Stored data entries
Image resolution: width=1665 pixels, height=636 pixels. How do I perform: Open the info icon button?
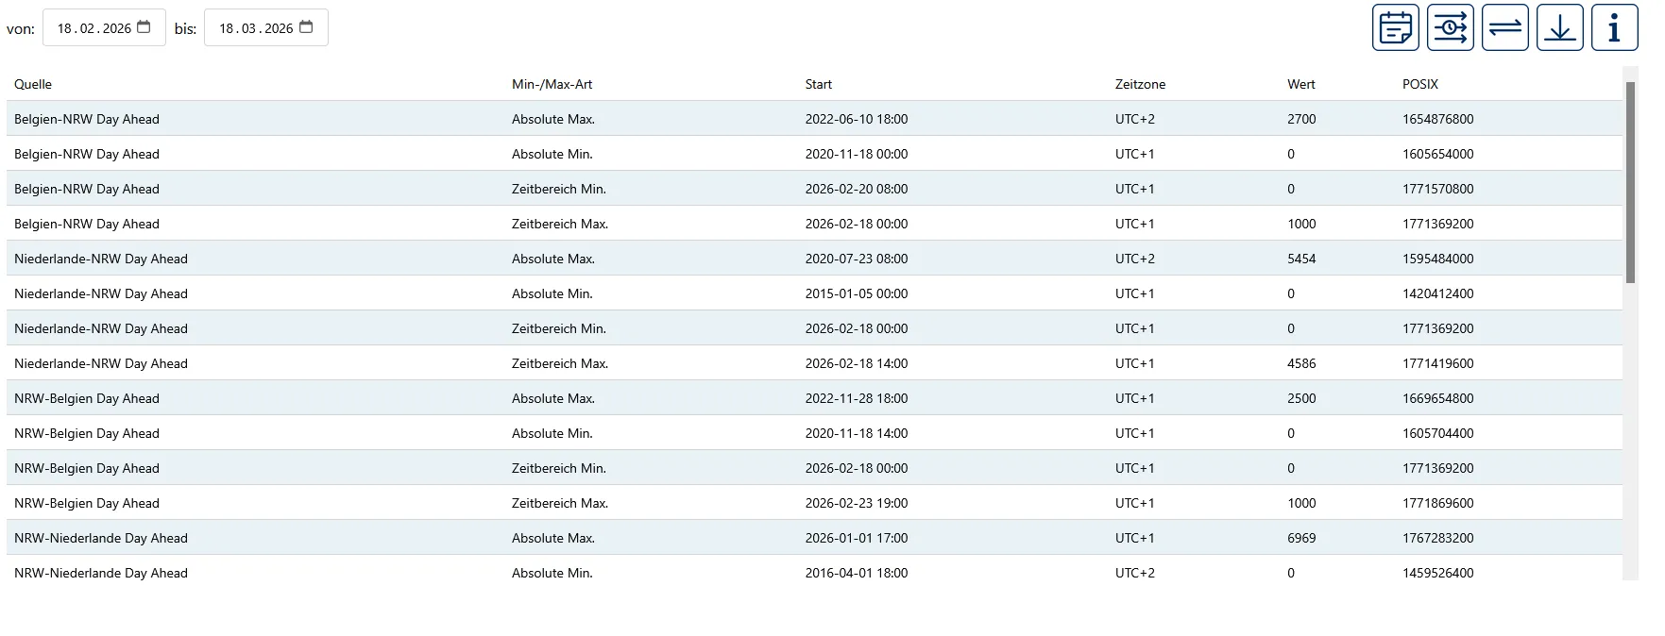coord(1614,27)
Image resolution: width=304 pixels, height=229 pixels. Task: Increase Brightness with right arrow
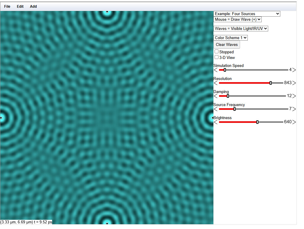pos(293,122)
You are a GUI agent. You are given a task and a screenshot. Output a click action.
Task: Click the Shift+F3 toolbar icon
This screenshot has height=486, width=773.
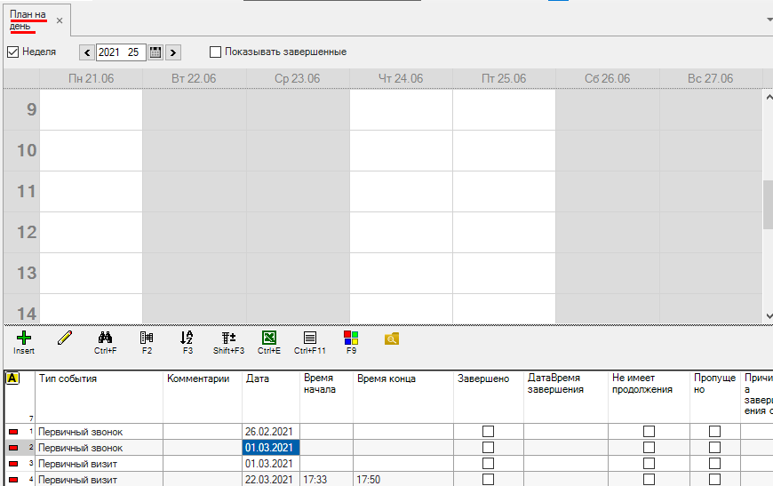[228, 339]
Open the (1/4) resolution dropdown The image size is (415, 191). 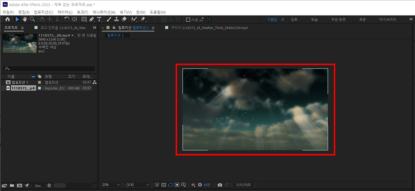pos(137,185)
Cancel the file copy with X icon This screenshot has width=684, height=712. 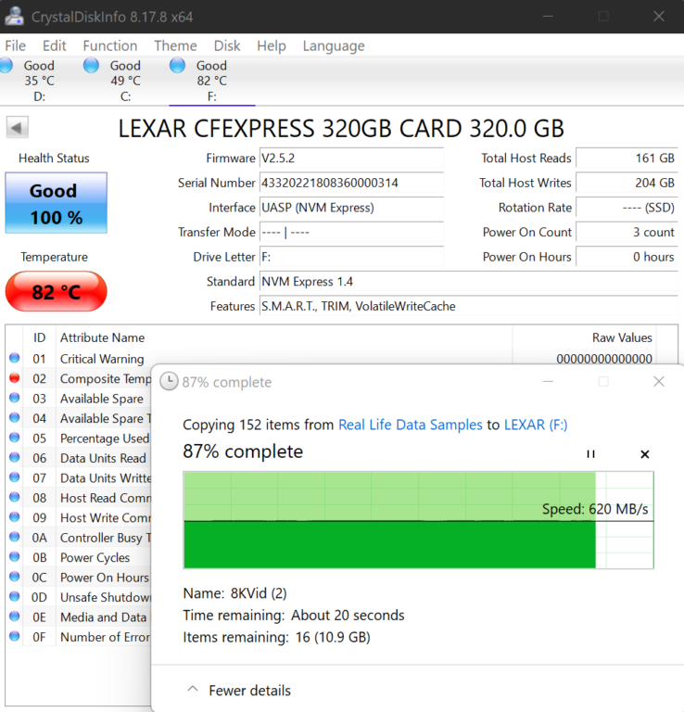tap(645, 454)
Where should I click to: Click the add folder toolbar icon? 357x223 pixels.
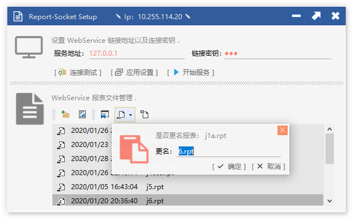(x=65, y=114)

▶ Task statement
Could you reproduce exactly, and only, the lines from the start of the records through the line containing "You are a GUI", leaving out the pictures?

▶ Task solution
Image resolution: width=1665 pixels, height=636 pixels. How do I perform: Open the info icon button?
coord(1614,27)
Image resolution: width=304 pixels, height=229 pixels. Task: Increase Brightness with right arrow
pos(293,122)
You are a GUI agent. You are given a task and a screenshot. Output a click action.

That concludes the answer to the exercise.